Welcome to 2010 with the same resources you had back in 2006 and 2007 (if you're lucky). Now go out and be useful to the business.
Written by Larry Dignan, Contributor

Welcome to 2010 with the same resources you had back in 2006 and 2007 (if you're lucky). Now go out and be useful to the business.

That cheery outlook was delivered by Gartner in its 2010 CIO Agenda talk. Some pep talk, guys. Gartner analyst Mark McDonald opened the talk with some entertaining riffs, but the overall message was clear: Budgets aren't coming back quickly and CIOs need to evolve or they are screwed.
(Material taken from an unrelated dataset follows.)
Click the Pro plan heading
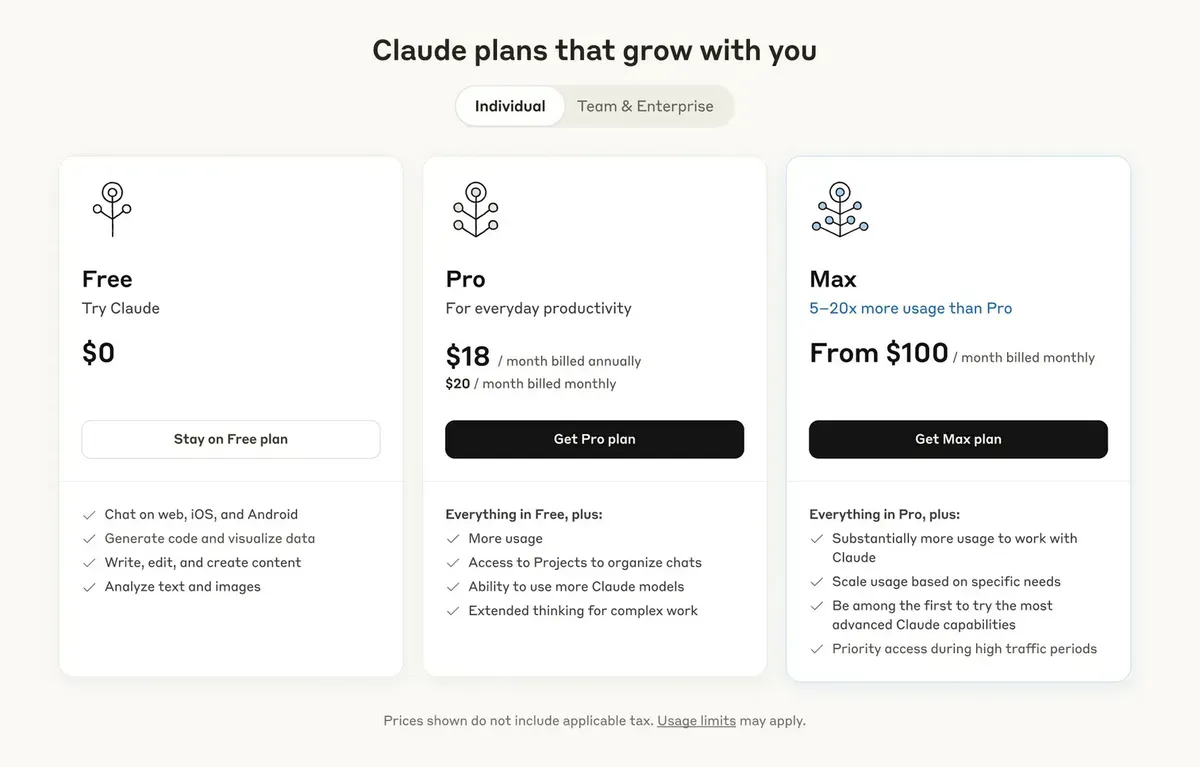[x=465, y=279]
McDonald took an applause poll of CIOs who are seeing a budget increase of 15 percent, which would only get you back to par from a few years ago, and about three people clapped (in a room with probably 400 IT execs). These three people are likely to be attacked by vendors later today.

The reality: In 2009, 88 percent of enterprises cut their IT budgets. The good news:  Even with strong increases in 2010, CIOs will face the future with essentially the same resource levels they had in 2006 or 2007.
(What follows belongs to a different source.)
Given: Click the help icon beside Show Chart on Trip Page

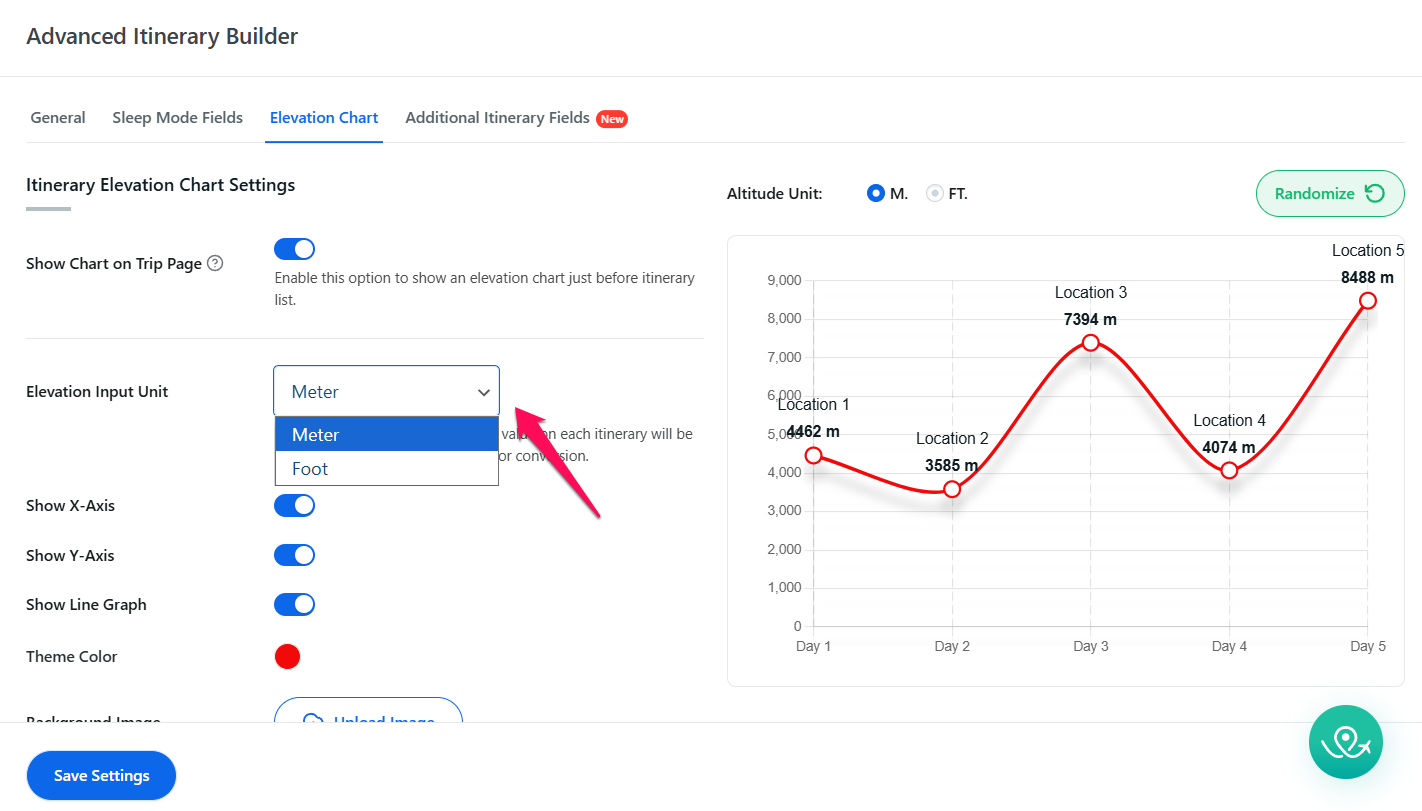Looking at the screenshot, I should point(215,264).
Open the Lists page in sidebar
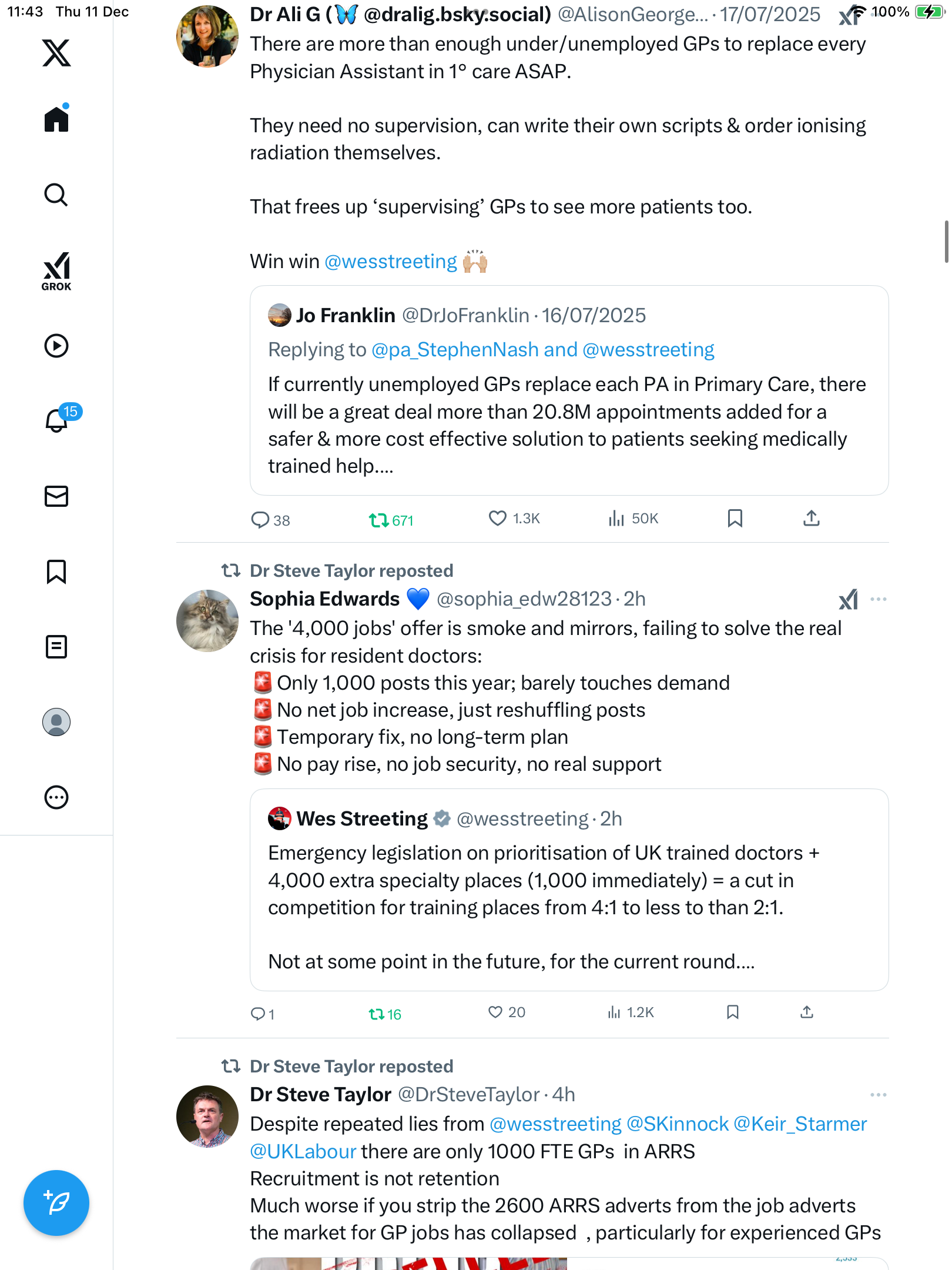952x1270 pixels. (56, 647)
Put it into a graph, the IT budget picture goes like this (Gartner updated these figures to a decline of 6.9 percent in 2010 on Monday):

But we knew the budgets stunk. What's different for the 2010 CIO is that she is being pulled in two directions---cut costs and drive revenue. McDonald argued that IT isn't just about cutting costs---if it were CIOs would be cheered right now. "If you save money and it does not drive more investment in IT you know there isn't infinite demand," said McDonald. "We fight commoditization."

McDonald also noted that the business has more choices for technology than ever. In other words, the internal IT department may not be the best choice anymore for business.
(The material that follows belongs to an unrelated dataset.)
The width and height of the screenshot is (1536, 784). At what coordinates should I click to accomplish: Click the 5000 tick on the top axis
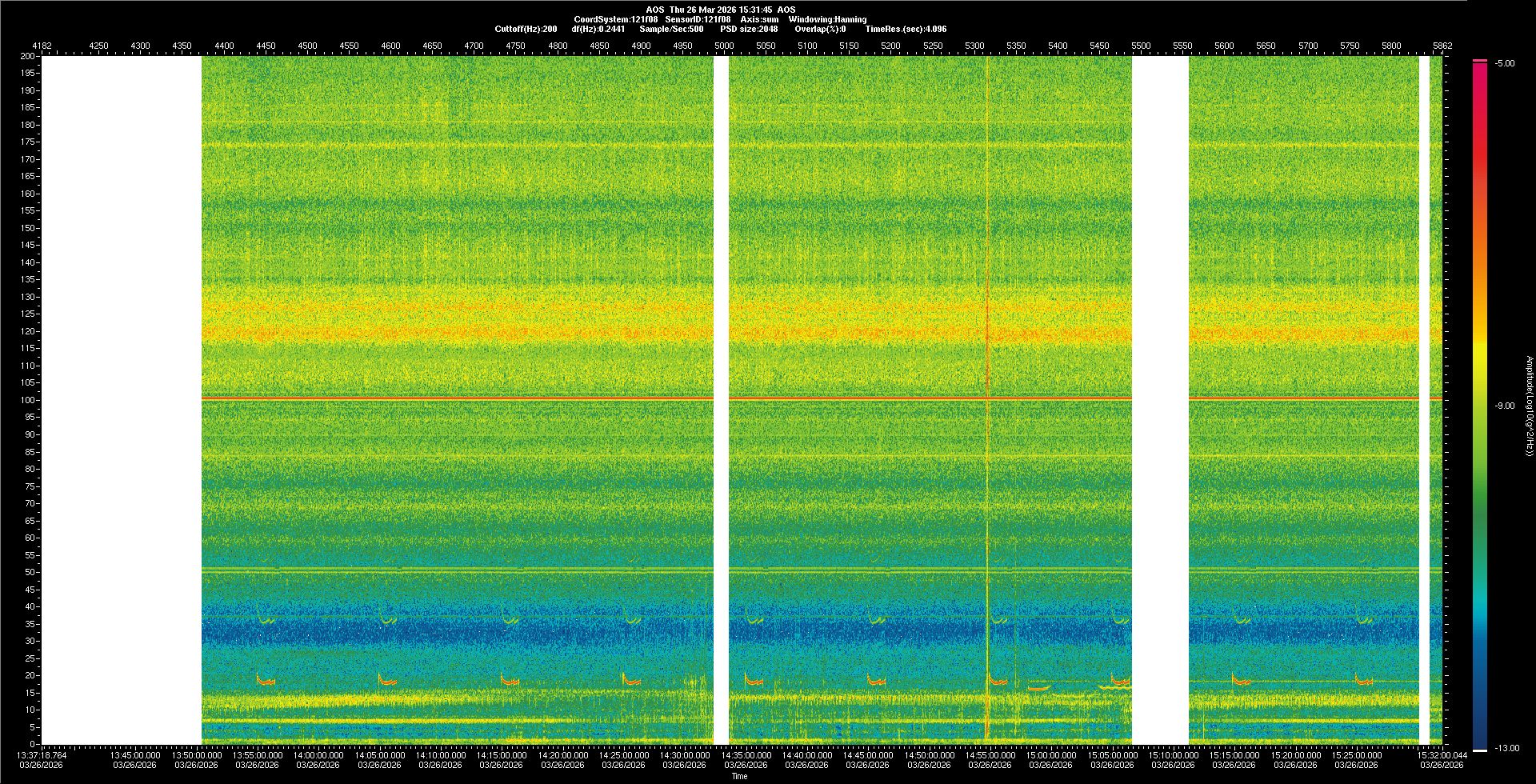(x=724, y=46)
However, it's not terribly clear what's going to change. Haven't CIOs been evolving forever? Haven't we been talking about business alignment for the last two decades?  CIOs still have largely the same priorities they've had for the last three years: Improving business processes, cutting costs, improving efficiency and retaining and attracting customers and innovating.

Gartner's Ken McGee and Dale Kutnick call the new normal the era of zero percent IT growth. Simply put, 2010 priorities look a lot like the previous three years---without the budget. And oh yeah I almost forgot: 2010 will make or break CIO careers. No pressure there.